_Problem to work on_. Look through the records below for the line holding "[Facebook] (364, 2546)". Write it out exactly, with each following line through the line holding "[Поиск] (402, 8)".

(Saved entries)

[Start of section]

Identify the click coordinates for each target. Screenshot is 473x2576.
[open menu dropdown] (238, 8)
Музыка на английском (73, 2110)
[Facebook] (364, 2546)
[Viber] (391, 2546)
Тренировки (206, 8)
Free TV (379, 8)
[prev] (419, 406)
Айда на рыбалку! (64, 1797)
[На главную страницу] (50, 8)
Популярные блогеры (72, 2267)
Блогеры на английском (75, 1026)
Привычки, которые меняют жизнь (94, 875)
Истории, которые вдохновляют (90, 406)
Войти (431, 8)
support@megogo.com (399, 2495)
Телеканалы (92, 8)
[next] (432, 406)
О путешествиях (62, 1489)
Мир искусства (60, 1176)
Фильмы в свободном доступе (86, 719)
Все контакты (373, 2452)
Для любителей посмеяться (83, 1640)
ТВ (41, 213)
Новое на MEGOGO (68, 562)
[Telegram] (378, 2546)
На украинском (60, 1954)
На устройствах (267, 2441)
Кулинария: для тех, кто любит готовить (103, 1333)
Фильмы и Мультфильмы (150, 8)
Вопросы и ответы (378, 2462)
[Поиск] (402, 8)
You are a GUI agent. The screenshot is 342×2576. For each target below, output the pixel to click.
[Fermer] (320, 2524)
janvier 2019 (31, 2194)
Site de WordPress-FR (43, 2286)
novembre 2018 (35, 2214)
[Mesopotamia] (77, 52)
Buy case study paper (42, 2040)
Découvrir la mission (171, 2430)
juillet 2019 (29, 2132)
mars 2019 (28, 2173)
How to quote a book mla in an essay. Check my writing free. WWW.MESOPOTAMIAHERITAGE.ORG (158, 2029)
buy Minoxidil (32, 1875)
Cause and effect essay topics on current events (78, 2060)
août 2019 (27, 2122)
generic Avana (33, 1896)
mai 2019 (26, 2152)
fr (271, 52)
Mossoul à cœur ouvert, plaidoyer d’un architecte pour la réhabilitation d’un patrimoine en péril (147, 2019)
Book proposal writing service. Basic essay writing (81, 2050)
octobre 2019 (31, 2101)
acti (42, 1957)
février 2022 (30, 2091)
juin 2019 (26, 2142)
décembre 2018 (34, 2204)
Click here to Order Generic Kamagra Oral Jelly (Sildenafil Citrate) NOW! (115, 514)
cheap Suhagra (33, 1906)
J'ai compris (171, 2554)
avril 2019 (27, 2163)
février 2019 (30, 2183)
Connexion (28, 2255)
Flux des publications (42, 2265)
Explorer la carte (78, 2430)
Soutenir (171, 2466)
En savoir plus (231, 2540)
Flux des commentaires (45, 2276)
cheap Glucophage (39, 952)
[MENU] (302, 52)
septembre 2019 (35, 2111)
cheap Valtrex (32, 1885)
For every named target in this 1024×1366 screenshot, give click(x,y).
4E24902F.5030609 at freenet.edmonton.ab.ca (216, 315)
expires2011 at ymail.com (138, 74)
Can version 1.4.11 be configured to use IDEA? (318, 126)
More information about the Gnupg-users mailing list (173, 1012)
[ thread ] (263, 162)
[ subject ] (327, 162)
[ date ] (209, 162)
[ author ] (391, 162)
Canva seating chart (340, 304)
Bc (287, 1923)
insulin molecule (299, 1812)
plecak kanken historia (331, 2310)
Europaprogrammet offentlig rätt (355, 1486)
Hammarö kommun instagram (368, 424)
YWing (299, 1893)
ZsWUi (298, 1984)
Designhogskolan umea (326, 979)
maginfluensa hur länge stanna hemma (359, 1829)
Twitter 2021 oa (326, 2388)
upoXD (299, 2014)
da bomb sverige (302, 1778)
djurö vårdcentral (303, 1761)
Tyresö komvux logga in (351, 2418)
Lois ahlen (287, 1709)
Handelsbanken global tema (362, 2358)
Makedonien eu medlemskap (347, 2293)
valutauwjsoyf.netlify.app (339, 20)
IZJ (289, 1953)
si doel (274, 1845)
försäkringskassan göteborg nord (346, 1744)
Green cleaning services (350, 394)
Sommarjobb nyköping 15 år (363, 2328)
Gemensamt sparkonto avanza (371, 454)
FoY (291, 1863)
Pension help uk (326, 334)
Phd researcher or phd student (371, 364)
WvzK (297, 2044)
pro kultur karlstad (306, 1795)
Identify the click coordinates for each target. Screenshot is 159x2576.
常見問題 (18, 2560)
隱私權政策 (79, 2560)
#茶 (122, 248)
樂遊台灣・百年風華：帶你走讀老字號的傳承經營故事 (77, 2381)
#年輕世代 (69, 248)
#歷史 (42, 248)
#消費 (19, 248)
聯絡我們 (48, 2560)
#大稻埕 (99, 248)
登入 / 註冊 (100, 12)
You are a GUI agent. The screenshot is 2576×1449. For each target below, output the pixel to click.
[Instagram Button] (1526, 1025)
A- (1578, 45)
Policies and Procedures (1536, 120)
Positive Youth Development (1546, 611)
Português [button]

[End of section]

_Your response_.
[Facebook] (364, 2546)
[Viber] (391, 2546)
Тренировки (206, 8)
Free TV (379, 8)
[prev] (419, 406)
Айда на рыбалку! (64, 1797)
[На главную страницу] (50, 8)
Популярные блогеры (72, 2267)
Блогеры на английском (75, 1026)
Привычки, которые меняют жизнь (94, 875)
Истории, которые вдохновляют (90, 406)
Войти (431, 8)
support@megogo.com (399, 2495)
Телеканалы (92, 8)
[next] (432, 406)
О путешествиях (62, 1489)
Мир искусства (60, 1176)
Фильмы в свободном доступе (86, 719)
Все контакты (373, 2452)
Для любителей посмеяться (83, 1640)
ТВ (41, 213)
Новое на MEGOGO (68, 562)
[Telegram] (378, 2546)
На украинском (60, 1954)
На устройствах (267, 2441)
Кулинария: для тех, кто любит готовить (103, 1333)
Фильмы и Мультфильмы (150, 8)
Вопросы и ответы (378, 2462)
[Поиск] (402, 8)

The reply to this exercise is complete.